ECLI:NL:CRVB:2016:2689

Centrale Raad van Beroep

Datum uitspraak
29 juni 2016
Publicatiedatum
15 juli 2016
Zaaknummer
14/5698 WSF
Instantie
Centrale Raad van Beroep
Type
Uitspraak
Rechtsgebied
Bestuursrecht; Socialezekerheidsrecht
Procedures
  • Hoger beroep
Rechters
Vindplaatsen
  • Rechtspraak.nl
AI samenvatting door LexboostAutomatisch gegenereerd

Herziening studiefinanciering en terugvordering bij niet woonachtig op gba-adres

In deze zaak gaat het om de herziening van de studiefinanciering van appellante, die was toegekend op basis van de norm voor uitwonende studenten. De Centrale Raad van Beroep heeft op 29 juni 2016 uitspraak gedaan in hoger beroep tegen een eerdere beslissing van de rechtbank Den Haag. De minister van Onderwijs, Cultuur en Wetenschap had de studiefinanciering herzien omdat appellante niet op haar gemeentelijke basisadres woonde. De rechtbank had het beroep van appellante tegen deze herziening ongegrond verklaard.

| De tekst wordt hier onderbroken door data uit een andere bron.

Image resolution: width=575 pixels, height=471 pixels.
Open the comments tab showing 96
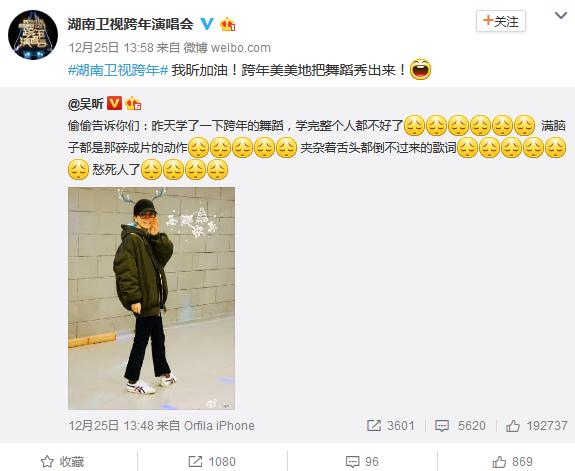(x=362, y=461)
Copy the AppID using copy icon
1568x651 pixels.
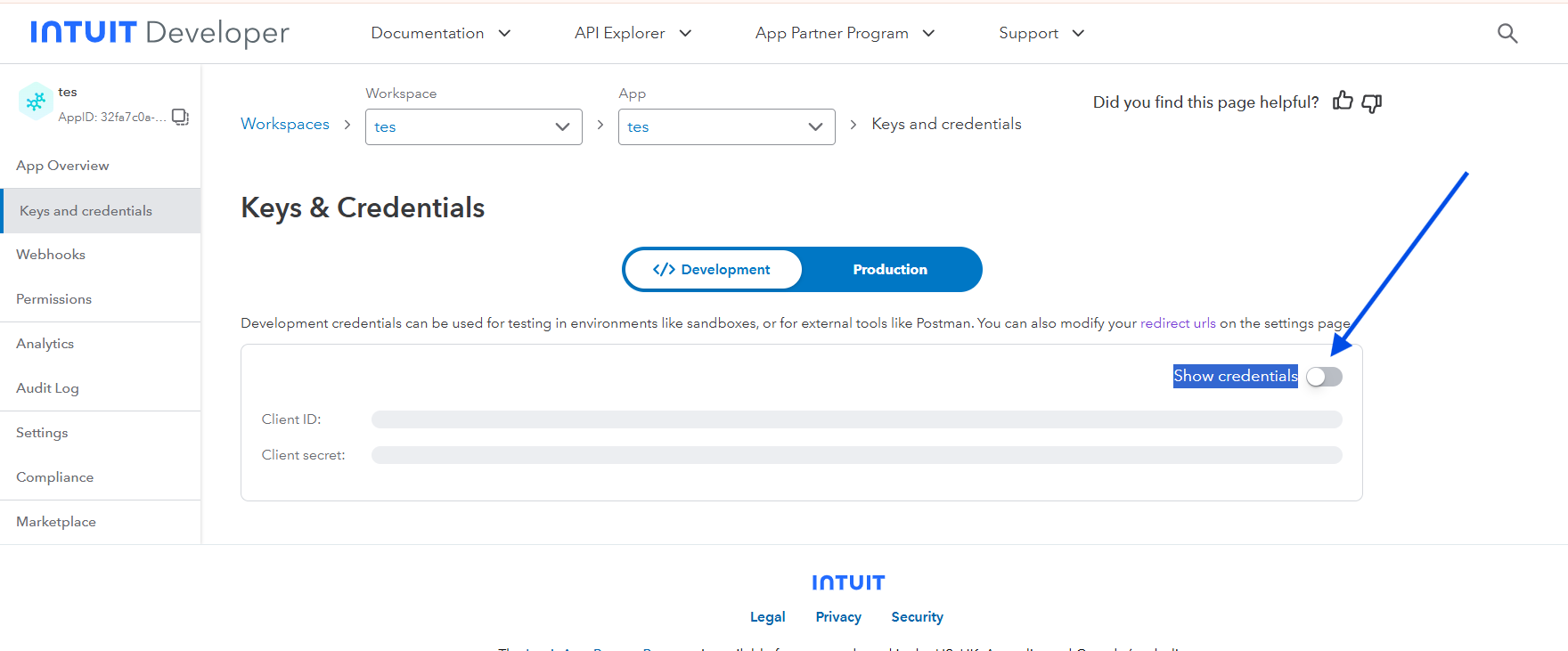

Appellante stelde dat de controleurs haar ten onrechte niet de cautie hadden gegeven en dat het rapport van de controleurs onvoldoende feitelijke grondslag bood voor de conclusie dat zij niet op het gba-adres woonde. De Raad oordeelde dat de rechtbank terecht had geoordeeld dat het rapport voldoende basis bood voor de beslissing van de minister. De Raad concludeerde dat de herziening van de studiefinanciering geen bestraffende sanctie was, maar een herstelmaatregel. De Raad bevestigde de uitspraak van de rechtbank en veroordeelde de minister tot vergoeding van de proceskosten van appellante.

Uitspraak

14/5698 WSF
Datum uitspraak: 29 juni 2016
Centrale Raad van Beroep
Enkelvoudige kamer
Uitspraak op het hoger beroep tegen de uitspraak van de rechtbank Den Haag van 4 september 2014, 14/3151 (aangevallen uitspraak)
Partijen:
[appellante] te [woonplaats] (appellante)
de Minister van Onderwijs, Cultuur en Wetenschap (minister)
PROCESVERLOOP
Namens appellante heeft mr. R.G. Groen, advocaat, hoger beroep ingesteld.
De minister heeft een verweerschrift ingediend.
De minister heeft nadere stukken ingediend.
Het onderzoek ter zitting heeft plaatsgevonden op 6 april 2016. Appellante is verschenen, bijgestaan door mr. Groen. De minister heeft zich laten vertegenwoordigen door
mr. drs. E.H.A. van den Berg. Ter zitting is op verzoek van appellante als getuige gehoord
[H.], moeder van appellante, wonende te Den Haag.

OVERWEGINGEN

1.1.1.
Appellante stond vanaf 23 mei 2013 ingeschreven in de gemeentelijke basisadministratie persoonsgegevens (gba) onder het [adres 1] te [woonplaats] . Onder dit adres staan naast appellante ingeschreven [A.] en [B.] , die de hoofdbewoners zijn, hun drie kinderen alsmede een andere studente.
1.1.2.
De minister heeft, voor zover hier van belang, bij besluit van 22 februari 2013 met ingang van februari 2013 studiefinanciering op grond van de Wet studiefinanciering 2000 (Wsf 2000) aan appellante toegekend die is berekend naar de norm die geldt voor een uitwonende studerende.
1.2.1.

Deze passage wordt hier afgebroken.